ZachXBT and the "Staged" Question
Before the hack, H token had surged approximately 875%, partly driven by the narrative collapse of Worldcoin, a competing biometric identity project whose native token had lost 78% of its value in the preceding year. That price run-up drew significant capital flows into H and, according to on-chain analysts, may have created conditions for a profitable exit.
On-chain investigator ZachXBT was unconvinced by the official account. "I am not buying the team's story; it's a convenient way for the active [market maker] to have exited," he posted. He also pointed to unusual token price activity before the exploit, writing: "You choose to crime pump your token for weeks with zero fundamentals and think CT will blindly trust your story?"
Separately, analyst Elton identified attacker wallets that had been pre-funded weeks before June 9, and found evidence that minting authority on the BNB Chain contract had been activated in advance.
Neither Humanity Protocol nor Kwok had publicly addressed these specific allegations as of publication.
Adding to the suspicion: a scheduled unlock of 266 million H tokens, worth roughly $28 million at pre-hack prices, was set for June 25, just 16 days after the exploit. That unlock spans six allocations, including the foundation treasury.

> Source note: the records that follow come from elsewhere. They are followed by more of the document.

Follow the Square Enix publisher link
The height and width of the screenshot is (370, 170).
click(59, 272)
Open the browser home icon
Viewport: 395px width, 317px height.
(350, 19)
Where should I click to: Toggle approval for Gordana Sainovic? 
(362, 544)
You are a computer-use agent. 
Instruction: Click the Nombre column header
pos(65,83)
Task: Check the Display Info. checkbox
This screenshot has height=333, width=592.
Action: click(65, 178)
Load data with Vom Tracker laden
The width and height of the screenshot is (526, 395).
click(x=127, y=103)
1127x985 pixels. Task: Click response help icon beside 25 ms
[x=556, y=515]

Recovery Plan and Regional Fallout
On June 16, Humanity Protocol announced a 1:1 recovery airdrop using a new audited ERC-20 contract (a standard token format on Ethereum). Eligible holders will receive replacement tokens based on balances captured at pre-exploit block snapshots on Ethereum (block 25,274,179), BNB Chain (block 103,071,069), and Humanity's own mainnet (block 24,247,803).

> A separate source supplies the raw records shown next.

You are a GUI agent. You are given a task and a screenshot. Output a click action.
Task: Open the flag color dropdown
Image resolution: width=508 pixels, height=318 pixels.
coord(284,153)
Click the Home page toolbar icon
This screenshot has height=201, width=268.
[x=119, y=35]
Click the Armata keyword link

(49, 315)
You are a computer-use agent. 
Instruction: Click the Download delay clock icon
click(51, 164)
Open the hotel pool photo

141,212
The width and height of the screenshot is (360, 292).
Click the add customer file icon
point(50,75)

The project cited suspected links to DPRK-affiliated attackers in its recovery documentation, though no independent investigators had confirmed that attribution as of publication. Because of those suspected links, the claims portal requires identity verification from token holders seeking recovery compensation.
The incident carries particular weight in South Korea, where the Kwak Tube episode sits within a broader pattern of crypto fraud exploiting celebrity identities. A South Korean financial adviser and YouTuber was arrested for allegedly running a $232 million crypto fraud affecting more than 15,000 investors, resulting in 215 arrests; a precise date for the arrest was not available at publication.
Legislators are now advancing proposed amendments to both the Capital Markets Act and the Virtual Asset User Protection Act that would require mandatory asset disclosure for crypto influencers.
The Kwak Tube situation illustrates a gap in those proposals: existing influencer-disclosure frameworks address celebrities who promote tokens, not cases where a founder appropriates a celebrity's likeness without consent.
What Comes Next
Humanity Protocol raised $50 million from 27 investors, including Jump Crypto, Hex Trust, and Kingsway Capital, and had signed up more than one million users before the hack, positioning itself as a palm-biometric alternative to Worldcoin.
Whether the recovery airdrop restores user confidence, and whether ZachXBT's staged-incident allegation prompts a formal investigation, will determine if the project has any viable path forward. For developers building decentralised identity infrastructure in markets like Nigeria, Kenya, Pakistan, and India, where financial inclusion applications are driving real interest in this technology stack, the Humanity Protocol failure is a concrete reminder that hardware security modules and geographically distributed key custody are not optional extras for production deployments handling material value.